Die architekturhistorischen Beiträge haben es mit sprödem Material zu tun. Gerade die französischen Häuser der kleinen Orden wurden meist durch die Revolution zerstört, und was noch steht, ist wegen begrenzter Ressourcen oder wegen Verpflichtung zur Armut formal kaum jemals ambitioniert. Die oft einer eremitischen Lebensweise zugeneigten Regeln provozierten zudem, außer bei den Kartäusern, nur selten funktionale Antworten. Umso auffälliger scheint den Autoren ein deutliches Favorisieren einfacher Saalkirchen mit runden oder eckigen Chören, mit und ohne Querhaus. Panier deutet sie als Rückverweis auf Oratorien eremitischer Gemeinschaften. Bonde und Maines, die eine sehr instruktive Studie zu einer Gruppe westfranzösischer Eremitenklöster beisteuern, sehen die einfachen Grundrisstypen im Einklang mit der simplen, meist ungewölbten und mit Kleinquaderwerk Vorlieb nehmenden Bauweise. Auch weisen sie zu Recht darauf hin, dass die meist kleinen Konvente keine großen Kirchen mit komplexem Raumprogramm benötigten.

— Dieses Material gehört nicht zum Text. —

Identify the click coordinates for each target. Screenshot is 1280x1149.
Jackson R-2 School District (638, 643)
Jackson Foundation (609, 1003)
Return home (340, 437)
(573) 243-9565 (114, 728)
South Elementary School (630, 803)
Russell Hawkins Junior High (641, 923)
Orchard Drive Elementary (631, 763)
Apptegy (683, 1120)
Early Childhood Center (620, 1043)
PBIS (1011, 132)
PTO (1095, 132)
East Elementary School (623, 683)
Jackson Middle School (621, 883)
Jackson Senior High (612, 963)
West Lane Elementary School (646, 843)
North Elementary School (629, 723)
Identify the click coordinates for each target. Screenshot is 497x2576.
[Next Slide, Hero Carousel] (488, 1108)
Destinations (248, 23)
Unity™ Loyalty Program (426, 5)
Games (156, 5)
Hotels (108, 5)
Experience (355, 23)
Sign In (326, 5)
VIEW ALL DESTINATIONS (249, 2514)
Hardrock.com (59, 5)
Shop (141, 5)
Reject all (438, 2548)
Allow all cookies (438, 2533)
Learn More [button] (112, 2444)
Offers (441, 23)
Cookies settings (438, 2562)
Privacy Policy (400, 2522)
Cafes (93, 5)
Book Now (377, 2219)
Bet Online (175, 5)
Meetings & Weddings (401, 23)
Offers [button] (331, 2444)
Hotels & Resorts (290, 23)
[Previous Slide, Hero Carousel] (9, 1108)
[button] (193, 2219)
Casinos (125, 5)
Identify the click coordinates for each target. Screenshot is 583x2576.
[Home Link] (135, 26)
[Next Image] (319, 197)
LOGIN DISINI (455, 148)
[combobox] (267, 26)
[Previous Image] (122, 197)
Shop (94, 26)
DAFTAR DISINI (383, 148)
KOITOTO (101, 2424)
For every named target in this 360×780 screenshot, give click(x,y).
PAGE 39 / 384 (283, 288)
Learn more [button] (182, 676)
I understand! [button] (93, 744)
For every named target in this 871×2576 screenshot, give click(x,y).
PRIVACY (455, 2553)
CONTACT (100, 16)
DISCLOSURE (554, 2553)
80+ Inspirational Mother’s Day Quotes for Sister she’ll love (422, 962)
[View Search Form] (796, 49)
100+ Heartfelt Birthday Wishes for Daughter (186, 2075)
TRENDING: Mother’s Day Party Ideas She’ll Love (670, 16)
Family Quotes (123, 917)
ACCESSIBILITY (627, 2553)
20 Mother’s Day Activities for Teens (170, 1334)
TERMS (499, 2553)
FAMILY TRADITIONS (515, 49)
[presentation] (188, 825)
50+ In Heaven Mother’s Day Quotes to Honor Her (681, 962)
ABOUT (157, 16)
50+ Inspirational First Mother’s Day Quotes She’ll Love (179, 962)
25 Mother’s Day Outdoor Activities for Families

Erik Gustafson, dessen Beitrag über die Kamaldulenser und die Vallombrosaner sich als einziger mit italienischen Kongregationen befasst, schlägt für deren Klosterkirchen eine tropologische Interpretationsebene vor. Er sieht sie als Gehäuse für die Ausübung der vita apostolica  – der Leitidee einer monastischen Identität, die dem Tod als Erlösung von der Welt entgegenlebe. Die schlichte Saalkirche greife deshalb den historischen Typus der Grabeskirche auf. Die Spezifik dieses Rückgriffs kann man allerdings bezweifeln, weil Säle vielen sakralen Bauaufgaben der Spätantike und des Mittelalters dienlich waren.

Einen weiteren Versuch der Deutung raumanalytischer Beobachtungen unternimmt Kyle Killian. Er studiert die Verteilung einer Gruppe traditioneller benediktinischer Klöster der Reimser Diözese, die 1131 über eine Gebetsbruderschaft beriet, in der regionalen Klosterlandschaft. Eine aufwändige Chorlösung mit Umgängen, Kranz- oder Diagonalkapellen scheint einigen Kirchen dieser Gruppe gemeinsam. Allerdings stammen etliche dieser Chöre aus der Zeit vor 1131. Sie können also nicht durch die Bildung der Bruderschaft initiiert worden sein.

Der Blick auf ein »anderes Mönchtum« macht die Erforschung der mittelalterlichen Orden nicht einfacher, soviel scheint sicher. Doch es liegt nun ein Band vor, der einen wichtigen Beitrag leistet für das Schließen der vielen Forschungslücken zwischen den Geschichten der großen Klosterverbände.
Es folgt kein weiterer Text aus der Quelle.